UK carers struggling to make ends meet
Around half of the 6.4 million unpaid carers in the UK are suffering ill-health because of money worries according to Carers UK.
A survey of 4250 unpaid carers found that 40 per cent of respondents had fallen into debt because of their caring responsibilities, and 86 per cent of carers in debt suffered mental health problems.
The survey, which was carried out as part of Carers Rights Day, found that many carers leave their jobs in order to care for relatives.
Although they lose vital earnings by doing so, Carers Allowance, at just £55.55 a week, is the lowest payment in the benefits system.
Emily Holzhausen, Carers UK’s director of policy, said: “There are an estimated 6.4 million people in the UK providing unpaid care and they are saving the economy £119 billion every year”.
As well as loss of earnings, carers also struggle to meet the costs of caring, which may include medicines, transport and specialist equipment.
Even though many carers are forced to cut back on food and heating, this often isn’t enough, forcing them to fall into debt.
Although the government has promised £400 million between 2011 and 2015 to help carers, recent figures from the Princess Royal Trust for Carers and Crossroads Care show that spending on carers by the NHS has fallen by £2.4 million.

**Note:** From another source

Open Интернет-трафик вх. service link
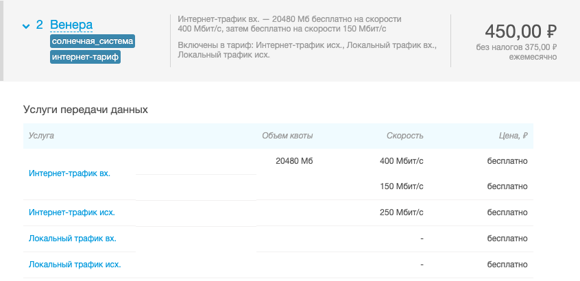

The Department of Health has ordered Primary Care Trusts to publish their support plans for carers by September next year.
On a more positive note, disability campaigners today celebrated the government’s withdrawal of a plan to scrap the mobility component of disability living allowance for 80,000 people in care homes.
The move, which was proposed as part of the government’s spending review, would have saved £160 million.
Although the government believed the funding duplicated money for transport provided direct to the care home, it has now admitted that this isn’t the case.
Following a review, the Department for Work and Pensions said: “There was insufficient evidence of overlaps in funding provision to justify the withdrawal of the mobility component.”